The second over-stated problem relates to what
Governor Leavitt describes as a "campaign to prohibit state and
local governments from creating tax systems in their own
communities." The only effort that approaches this description
consists of a single bill introduced by Senator John McCain (hardly
a campaign) that would have the federal government completely
preempt states from even collecting the sales or use tax on Internet
sales within the state. Empower America happens to agree that this
is a very bad idea and opposes it. However, it is duplicitous for
the state-and-local-government lobby to take an isolated instance of
a bad idea (Senator McCain's bill) and associate it in the minds of
the public with the very good idea of a moratorium on new Internet
taxes and on new state authority to force companies to collect sales
and use taxes on remote Internet sales even when those companies do
not have a real presence in the state.
Once all the strawmen,
non-problems and real problems that will correct themselves are
swept aside, a dynamic view of the Internet economy reveals a much
more optimistic outlook for state revenues in the upcoming
cyber-century than the state-and-local lobby would have us believe.

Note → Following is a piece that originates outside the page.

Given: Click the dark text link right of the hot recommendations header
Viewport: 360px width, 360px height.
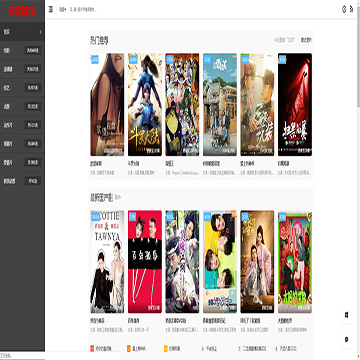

Ernst & Young has produced an estimate of sales and use taxes
not collected in 1998 as a result of the increase in remote sales
from the Internet: $170 million. That is only one-tenth of one
percent of total state and local sales and use tax collections.
Anyway, eighty percent of transactions conducted online are
business-to-business sales, which are either non-taxable or paid
directly by in-state business purchasers, and most of the
business-to-consumer transactions are non-taxable securities and
information services, or airline tickets for which applicable taxes
are in fact collected.
Furthermore, states are
not as dependent on sales tax revenues as their lobbyists would have
the Commission believe. While salivating over all the sales tax
revenue "lost" to remote sales, state and local officials tend to
overlook the fact that more aggressive efforts to coerce and/or
entice companies to collect these taxes will set in motion reactions
by consumers and online firms that will thwart the collection
efforts.
Sixty percent of state revenue and 75 percent of
state and local revenue combined comes from non-sales taxes, such as
income and property taxes. A static estimate used by NGA puts the
revenue "loss" from uncollected sales taxes at $10 billion in 2003.
A more realistic study out of the University of Chicago, which takes
consumers' behavioral responses into account, estimates that the
volume of sales over the Internet would decline 30 percent if sales
taxes were collected on all remote Internet sales as consumers
purchased less (anywhere from one-third to three-fourths less
according to the empirical research). This study places the revenue
"loss" from uncollected sales and use taxes at $2.6 billion in 2002.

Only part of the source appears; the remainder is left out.